» **Stated problem A**
From the article on the unbundling of data, please list every named technology it gives as an example of the new standards.
» **Stated problem B**
Reproduce word for word the passage of the article on the unbundling of data starting with "Modern data strategies" and going on through "for AI-native workflows.".

» **Text provided**
▼
The great unbundling of data

Open formats, composable platforms, and AI agents.

The data warehouse is no longer the centre of gravity.
It’s just one node in a growing constellation.

Modern data strategies aren’t about centralising everything in one place. They’re about composability—the ability to mix and match components, adapt to change, and build around the edges.

At the heart of that shift? Open data formats.

Once a backend technical detail, open formats are now a front-line strategic choice—shaping how companies design infrastructure, adopt tools, and prepare for AI-native workflows.

We’re seeing a new set of standards emerge:

  • Open table formats like Iceberg and Delta Lake
  • In-memory engines like DuckDB and Polars
  • Columnar storage formats like Arrow and Parquet

These aren’t just better technologies. They represent a shift in mindset—from monolithic systems to modular ones. From vendor lock-in to architectural freedom.

Because in 2025, data strategy is defined by flexibility.

We now live in a world where:

  • Storage is disaggregated from compute
  • Query engines are interchangeable
  • AI can generate analytics code on the fly
  • Collaboration spans across departments, clouds, and tools

In this world, open formats are the common language. They enable optionality. They allow data to live where it’s needed, to move when it must, and to be accessed by any engine, tool, or agent that’s fit for the job.
▲
» **Supplied material**
▼
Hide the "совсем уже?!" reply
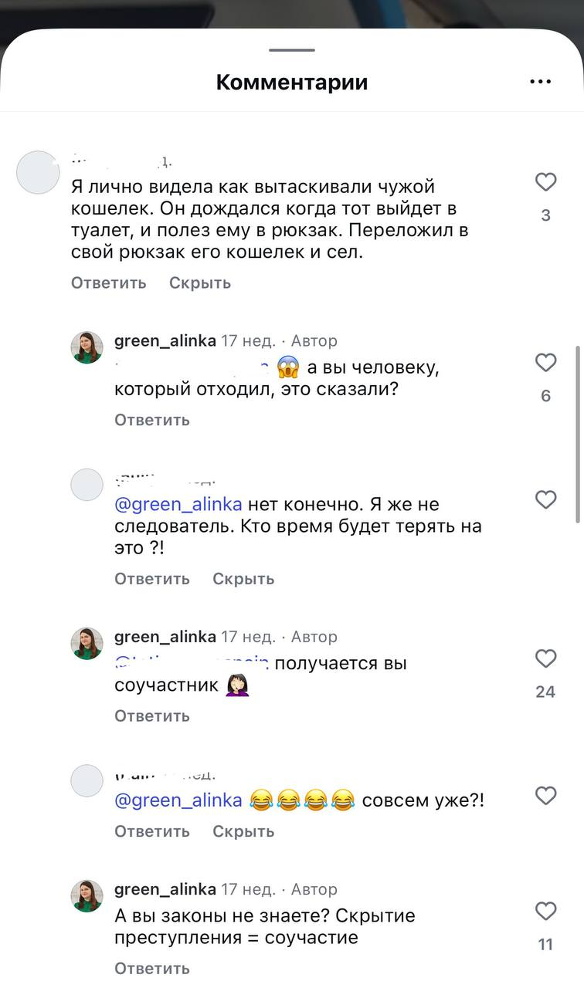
▲
» **Task result A**
Iceberg, Delta Lake, DuckDB, Polars, Arrow, Parquet

» **Task result B**
Modern data strategies aren’t about centralising everything in one place. They’re about composability—the ability to mix and match components, adapt to change, and build around the edges.

At the heart of that shift? Open data formats.

Once a backend technical detail, open formats are now a front-line strategic choice—shaping how companies design infrastructure, adopt tools, and prepare for AI-native workflows.